• _TRY IT_: Restate exactly the lines below, from the one containing "348x149 pixels. At" through the final line, and leave out the pictures.

• _EXTRACTED INFORMATION_:

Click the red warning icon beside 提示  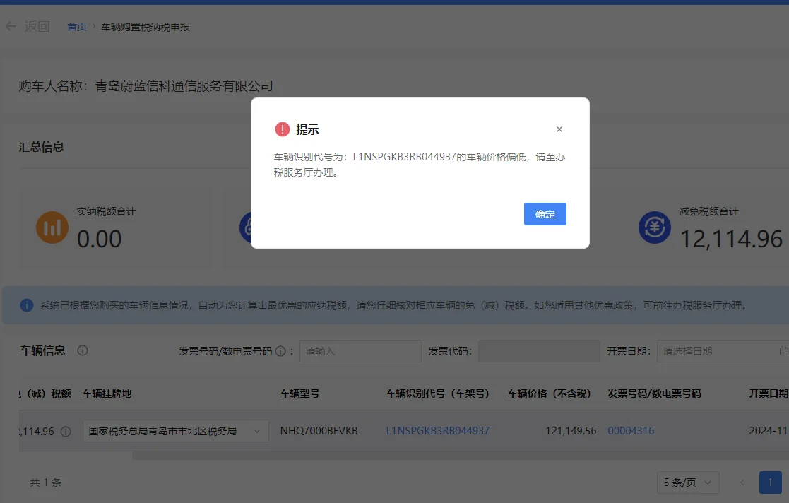coord(283,129)
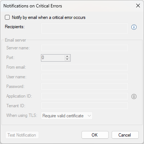
Task: Increase the Port value with the up arrow
Action: 67,56
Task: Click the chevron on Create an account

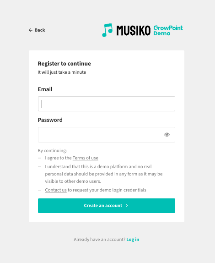Action: click(x=127, y=206)
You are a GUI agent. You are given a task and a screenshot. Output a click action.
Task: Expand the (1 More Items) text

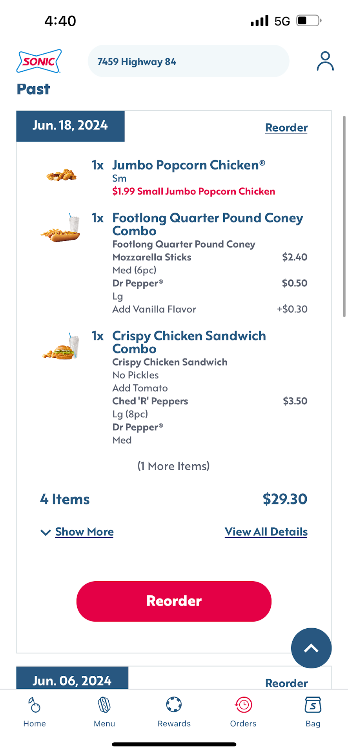point(173,466)
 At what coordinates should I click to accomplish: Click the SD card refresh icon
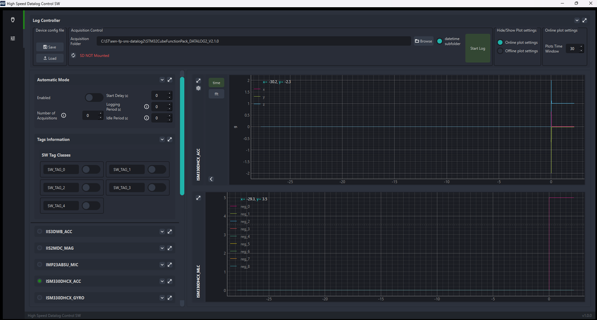(x=74, y=56)
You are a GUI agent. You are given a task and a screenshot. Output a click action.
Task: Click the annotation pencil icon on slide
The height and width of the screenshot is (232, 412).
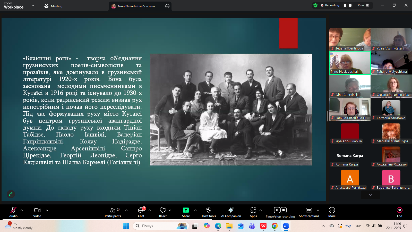pyautogui.click(x=11, y=194)
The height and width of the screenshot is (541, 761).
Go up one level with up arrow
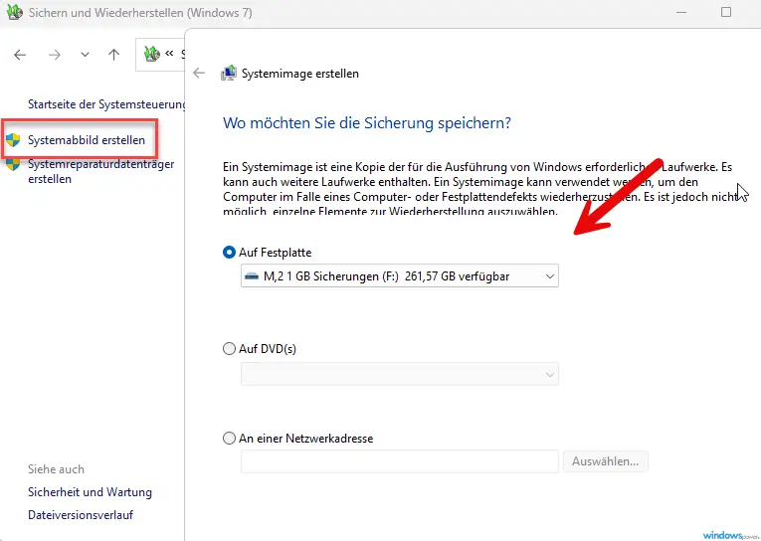[x=113, y=55]
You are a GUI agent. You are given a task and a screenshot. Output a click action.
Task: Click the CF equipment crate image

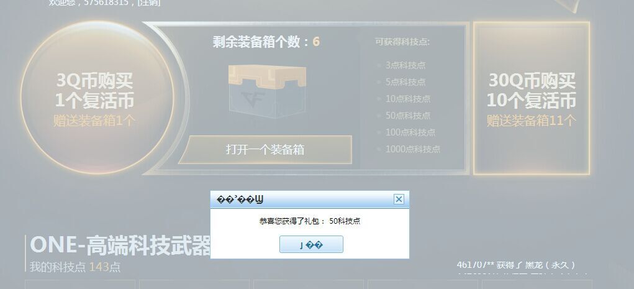click(x=267, y=91)
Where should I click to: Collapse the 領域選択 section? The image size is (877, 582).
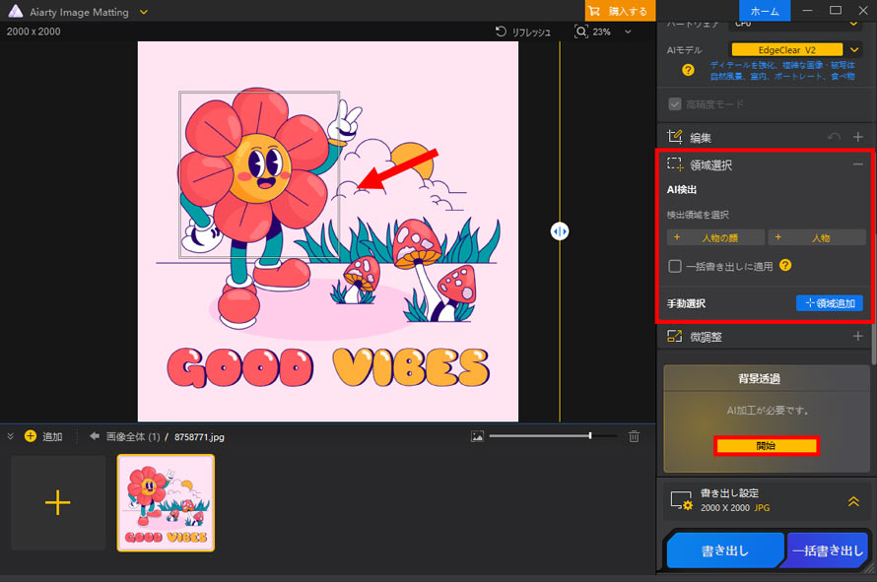tap(857, 164)
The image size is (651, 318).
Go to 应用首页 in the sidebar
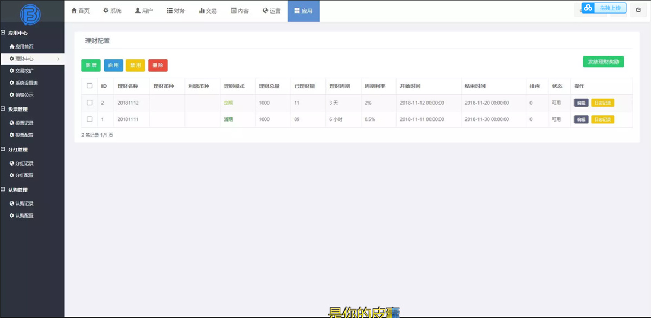point(27,46)
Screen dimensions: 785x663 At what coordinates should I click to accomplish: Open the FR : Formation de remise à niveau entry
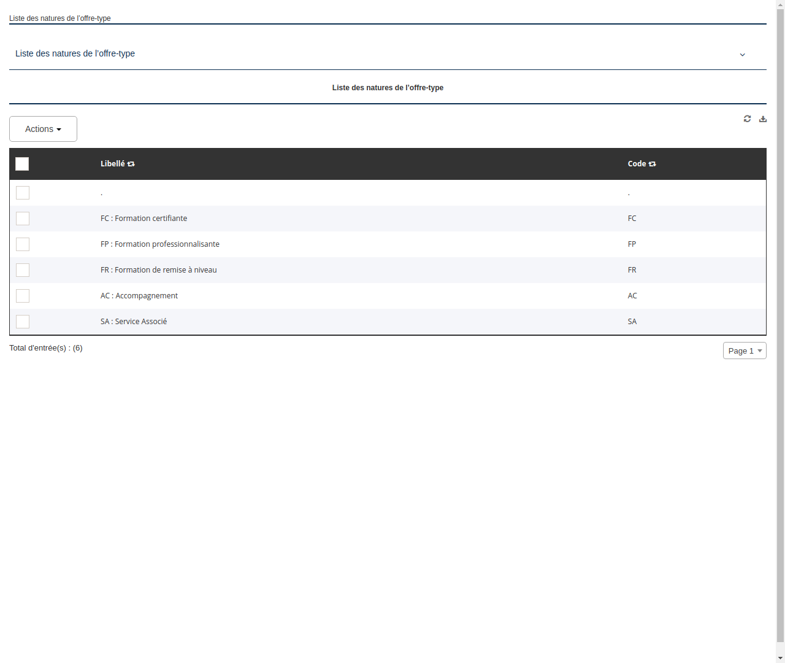pyautogui.click(x=158, y=269)
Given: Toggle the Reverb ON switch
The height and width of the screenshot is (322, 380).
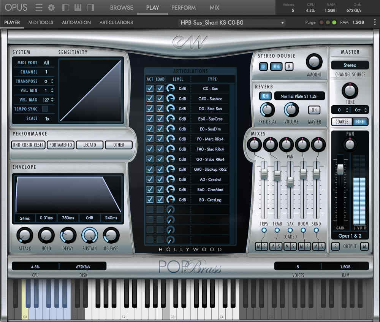Looking at the screenshot, I should click(265, 96).
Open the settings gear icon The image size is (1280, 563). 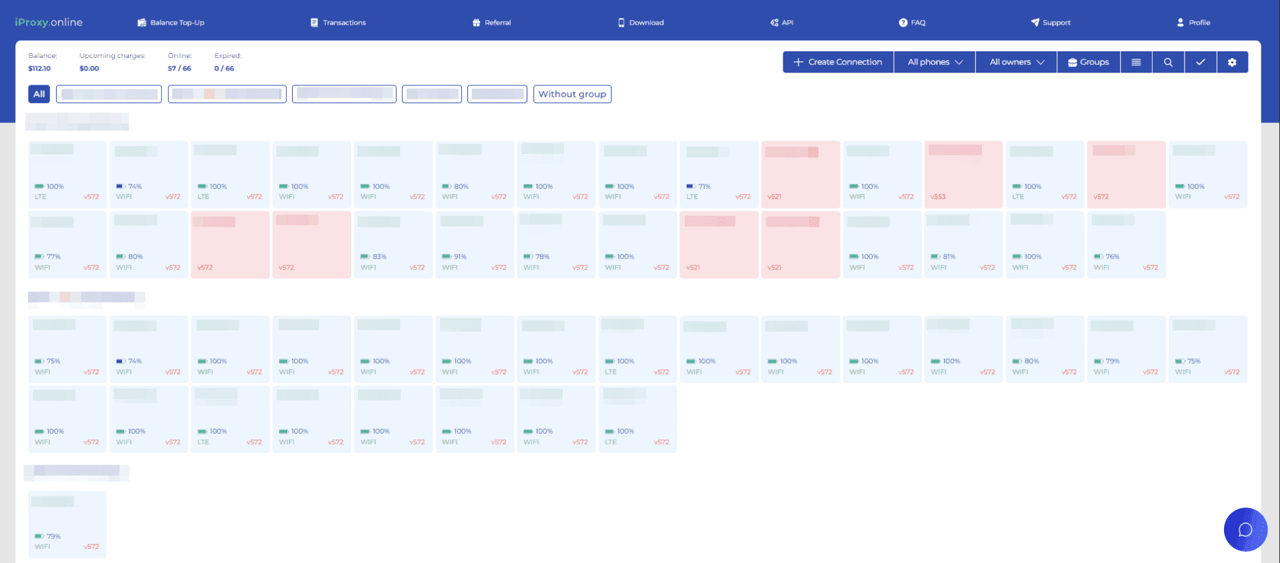point(1232,62)
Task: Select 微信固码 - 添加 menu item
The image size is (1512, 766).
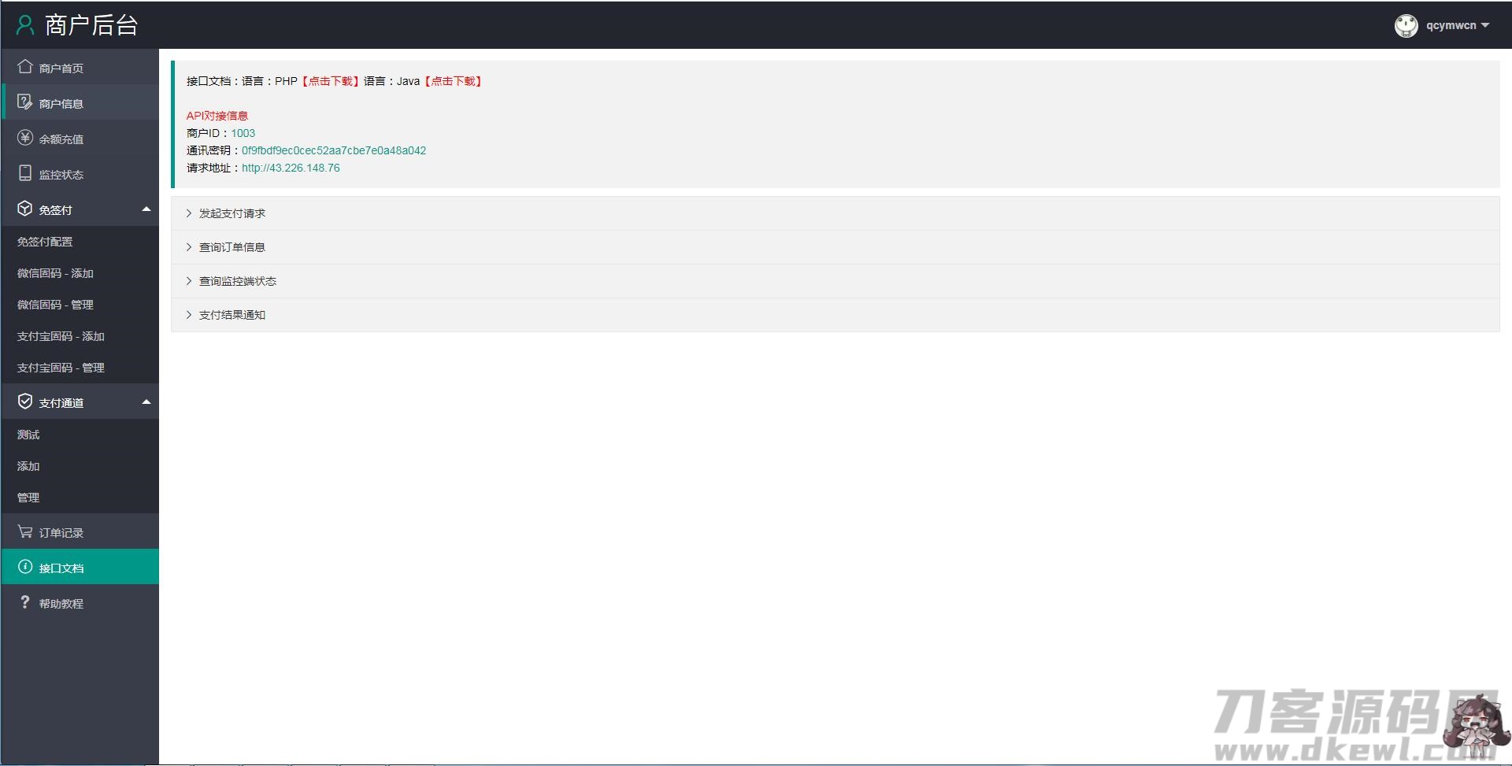Action: click(55, 273)
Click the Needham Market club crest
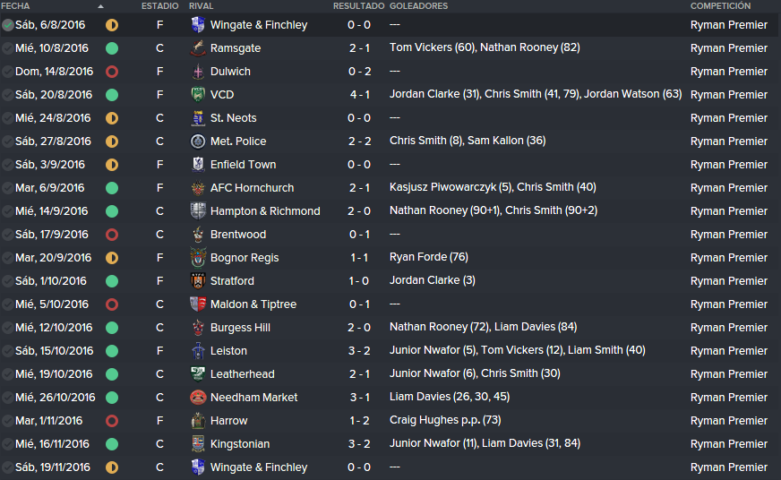This screenshot has width=781, height=480. coord(198,398)
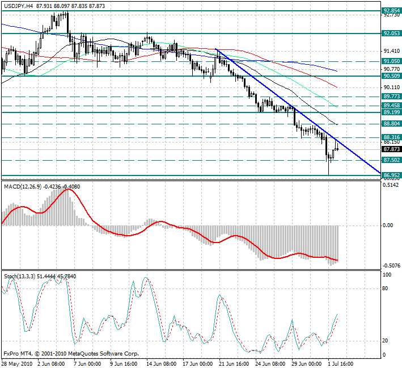Image resolution: width=402 pixels, height=368 pixels.
Task: Select the 88.804 dashed level label
Action: (392, 123)
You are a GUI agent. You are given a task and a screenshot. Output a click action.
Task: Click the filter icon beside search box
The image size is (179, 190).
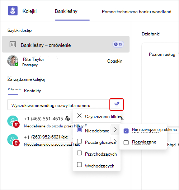pyautogui.click(x=117, y=104)
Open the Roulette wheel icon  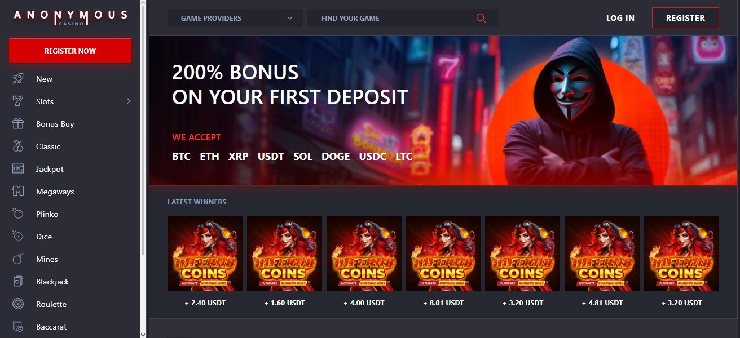click(18, 304)
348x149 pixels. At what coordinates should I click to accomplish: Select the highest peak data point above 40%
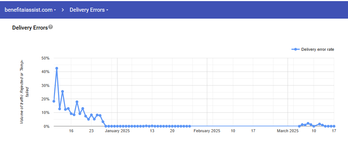(x=57, y=68)
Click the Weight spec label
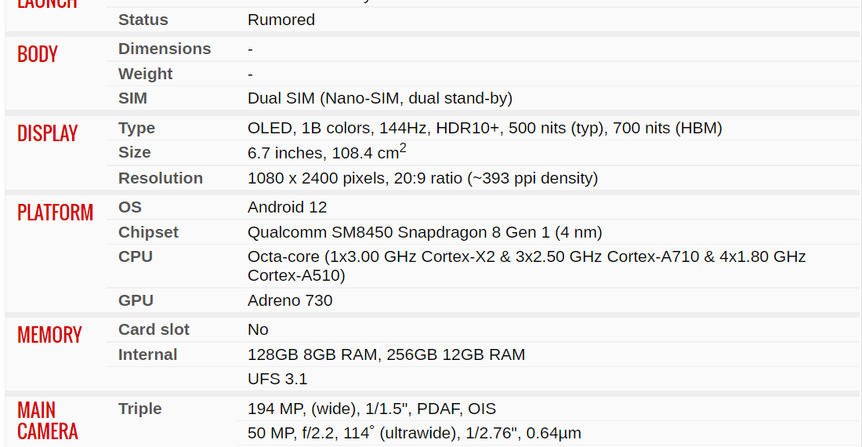 tap(145, 74)
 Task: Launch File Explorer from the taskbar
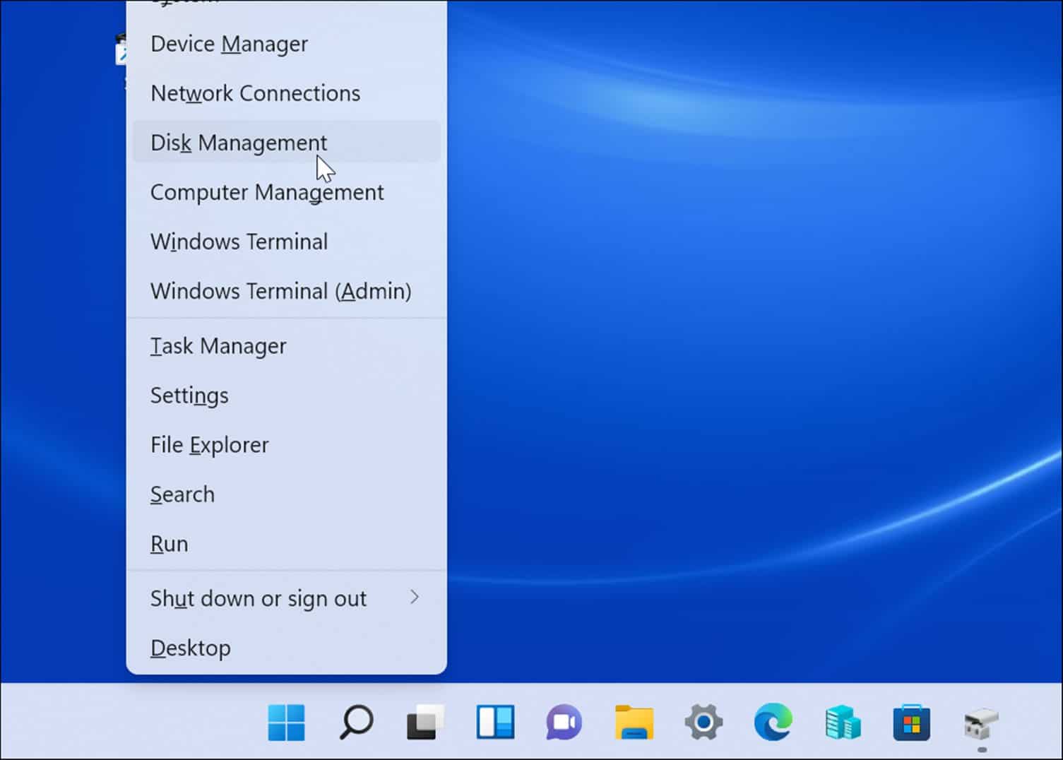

• _RESULT OF THIS TASK_:
348x149 pixels. At what coordinates should I click to accomplish: Select the highest peak data point above 40%
(x=57, y=68)
Click the Weight spec label
 tap(145, 74)
 Task: Launch File Explorer from the taskbar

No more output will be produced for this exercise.